Adolfo Gilly
Felipe

Felipe González, invitado del Consejo Coordinador Empresarial, tuvo una comida con articulistas de La Jornada. Veinticinco hombres, para ser precisos, ninguna mujer. Digo, porque nuestra directora, la Lira, no pudo venir por otros compromisos no eludibles. Yo sí podía asistir y fui, no fuera que.

Fue ameno escuchar a Felipe. Le ha-cían preguntas, algunas al límite de la ponencia, y él las contestaba con profusión y acento andaluces. Imposible ponerle trampas, porque el micrófono lo tenía él y las tablas también y de todos modos de lo que se trataba era de escucharlo, que para eso vino y no para que le discutan.

Yo no hice ninguna pregunta ni aventuré opinión. A la salida un colega me preguntó por qué. ``La palabra es de plata, el silencio es de oro'', le respondí.

A la mañana siguiente quiso la suerte que me invitaran a otro encuentro con Felipe, un desayuno con algunos miembros del PRD: Andrés Manuel, Porfirio, Amalia, Raymundo, Jesús, Rosalbina, Martí, Alejandro. Como en la comida anterior, estaban presentes varios empresarios y los acompañantes del ex presidente socialista español.

Felipe dijo, por fuerza, algunas mismas cosas que el día anterior y otras con ligeras variaciones. Pero esto les sucede a casi todos los conferencistas en gira y por eso no es aconsejable, salvo casos de estudio, repetir la dosis. Lo que sea de cada quien, yo disfruté su gracia, con su micrófono por timón y navegando las preguntas ayer entre intelectuales y hoy entre políticos con el mismo gorbachoviano desenfado que otros no han sido capaces de tener.

En el desayuno, además, contó una historia bonita. Parece que cuando aún era el príncipe Juan Carlos, el actual rey de España viajó a Estados Unidos e hizo declaraciones al New York Times. Se llegó a saber que a Francisco Franco, por entonces todavía Caudillo de España por la Gracia de Dios, no le gustó mucho la entrevista. Pero el hombre --al contrario del narrador, o sea Felipe-- era muy parco y la incógnita era si, al llegar Juan Carlos, le haría algún comentario. Cuando se entrevistaron, dicen los decires, el Caudillo recibió al Príncipe con un ejemplar de la entrevista sobre el escritorio y, por todo comentario, dijo al joven: ``Uno es dueño de su silencio y prisionero de sus palabras''. Acto seguido, guardó el recorte en el cajón y pasó a otro tema.

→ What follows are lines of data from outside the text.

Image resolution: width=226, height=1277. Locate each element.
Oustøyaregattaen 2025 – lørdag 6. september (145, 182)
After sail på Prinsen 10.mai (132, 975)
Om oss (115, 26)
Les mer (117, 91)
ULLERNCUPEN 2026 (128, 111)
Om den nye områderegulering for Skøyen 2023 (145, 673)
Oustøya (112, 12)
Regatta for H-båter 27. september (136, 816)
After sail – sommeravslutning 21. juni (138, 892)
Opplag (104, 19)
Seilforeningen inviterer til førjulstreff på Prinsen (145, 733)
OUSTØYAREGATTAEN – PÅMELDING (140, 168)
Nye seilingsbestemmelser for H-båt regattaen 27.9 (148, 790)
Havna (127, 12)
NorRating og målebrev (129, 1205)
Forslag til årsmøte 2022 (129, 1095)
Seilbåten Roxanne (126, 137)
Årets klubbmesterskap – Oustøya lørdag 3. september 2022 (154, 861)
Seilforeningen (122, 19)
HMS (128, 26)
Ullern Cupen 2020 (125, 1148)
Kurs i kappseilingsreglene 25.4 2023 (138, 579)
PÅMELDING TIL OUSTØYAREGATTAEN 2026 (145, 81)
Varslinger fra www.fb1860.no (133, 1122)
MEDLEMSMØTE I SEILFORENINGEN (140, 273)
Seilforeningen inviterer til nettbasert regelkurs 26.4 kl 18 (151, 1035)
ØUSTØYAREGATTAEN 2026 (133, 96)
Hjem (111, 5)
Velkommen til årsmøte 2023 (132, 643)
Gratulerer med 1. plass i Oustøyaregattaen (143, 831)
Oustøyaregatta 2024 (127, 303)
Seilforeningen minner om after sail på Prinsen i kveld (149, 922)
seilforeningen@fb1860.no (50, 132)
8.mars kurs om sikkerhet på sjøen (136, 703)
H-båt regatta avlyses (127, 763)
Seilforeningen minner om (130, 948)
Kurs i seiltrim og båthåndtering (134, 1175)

Tampoco en esta ocasión hice pregunta alguna. Concluido el desayuno, me tocó bajar en el ascensor con uno de los asistentes, viejo amigo del socialista español desde los tiempos en que, clandestino, se hacía llamar Isidoro (y ahora quienes son sus anfitriones se enojan porque otro se hace llamar Marcos). Este amigo, también ocurrente y de respuesta rápida como Isidoro, me dijo: ``Felipe es el mismo de siempre. Cada vez que no quiere contestar una pregunta, agarra el micrófono y habla media hora''.

Total, que entre tanto dicho y dicharacho la pasé muy bien, sobre todo la segunda vez cuando ya conocía las preguntas posibles y las réplicas previsibles. Aunque tal vez no debería contarlo ahora porque como dijo el Caudillo, el sombrío Señor del Valle de los Caídos, ``uno es dueño de su silencio y prisionero de sus palabras''.